The Japan deal is a watershed moment for Britain on digital, data and services and in some areas goes beyond CPTPP. For example, it puts forward important principles on net neutrality and anti-data localisation.

It helps advanced manufacturing including in parts of the country like the Midlands and north of England that will support livelihoods.

It puts in place better arrangements for business travel, the creative industries and financial services.

Food and drink sections that protect tariff advantages and go further in recognition and protection of iconic British products

Some people said we would not be able to achieve the same as the EU because we were smaller.

In fact, we have protected all the existing benefits and gone further.

We have continued the tariff reductions on over 99 percent of our food exports that are not under quota, currently worth around £130m, including cheddar cheese, beef, higher value pork which see tariffs reduce down to 0%, 9% and 0% respectively over time.

If we hadn’t done this Japanese consumers would be paying tariffs of 29.8% on cheddar, 38.5% on beef and 4.4% on pork on 1st January. Again, this protects livelihoods and communities.

For the 1%, or £1m worth of exports, that are subject to tariff rate quotas, for example stilton cheese and cake mixes, we have secured access to the EU quota which should have enough availability until 2024 – after which we have commitments for larger access under CPTPP.

It’s important to note that no importer will have to pay up front and we have agreed a simpler process with Japan for access to the quotas than under the EU agreement.

What’s more we’ve gone beyond EU on Rules of Origin, these changes will allow up to £88m of UK exports to receive preferential tariffs in Japan and so could increase the volume of trade in areas like textiles, confectionary and biscuits.

We’ve also helped British importers – get lower cost access to car parts and electronic goods, making our manufacturing more competitive and helping diversify away from riskier countries.

Today we publish four documents on Geographical Indicators, Rules of Origin, Agri-food and digital and data to give more detail to those who are interested.

We’ve achieved positive agreement on the environment and on women’s economic empowerment showing what we can achieve when we work with like-minded allies.
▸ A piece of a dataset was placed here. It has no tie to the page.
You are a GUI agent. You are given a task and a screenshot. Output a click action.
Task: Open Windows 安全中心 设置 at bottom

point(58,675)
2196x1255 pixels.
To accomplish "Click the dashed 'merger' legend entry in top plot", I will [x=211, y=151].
I know many members of the committee share my deep commitment to these causes.

The overall benefits are estimated at £15bn additional trade but don’t believe this fully captures the opportunities of digital trade nor the impact of innovation. That’s why we’ve commissioned Professor Tony Venables of Oxford University to update our trade modelling for the modern age.
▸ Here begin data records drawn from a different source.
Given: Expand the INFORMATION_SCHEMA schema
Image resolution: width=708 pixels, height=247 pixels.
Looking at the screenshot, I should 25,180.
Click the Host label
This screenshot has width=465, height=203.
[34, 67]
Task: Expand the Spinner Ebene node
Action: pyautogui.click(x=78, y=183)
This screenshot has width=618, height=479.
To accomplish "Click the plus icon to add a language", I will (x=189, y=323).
I also want to take a moment to thank, again, the patriotic team of outstanding civil servants who made this deal possible. Their hard work is historic and the benefits of their work will be felt across the country.
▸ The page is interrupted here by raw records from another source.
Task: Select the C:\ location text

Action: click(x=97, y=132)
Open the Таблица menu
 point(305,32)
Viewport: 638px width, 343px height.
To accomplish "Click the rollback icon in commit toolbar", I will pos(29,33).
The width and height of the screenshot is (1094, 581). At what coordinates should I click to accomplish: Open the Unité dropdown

We are in negotiations with Canada, Australia and New Zealand which will deliver further gold standard provisions. And I congratulate the government of New Zealand on their recent election which I hope will help pave the way to a deal. This month we will kick off our latest round of talks with Australia.

We’re making good progress with US and round five of negotiations has now concluded, putting us in a an excellent position to continue talks once a final result of the election is known.

Ultimately, we want to secure access to the Trans Pacific Partnership. Together with the United States this would be unprecedented and deep access to over 40 per cent of global GDP worth £27tr.

Because, down to TPP, of common rules of origin, common standards on services and tech and a common rules-based approach – this would be more than the sum of its parts. It would mean freer trade for British businesses and more resilient supply chains backed by a strong trade agreement.

This, Chair, is the beginning of what independent life can look like. This is the UK helping set global rules with like-minded democracies.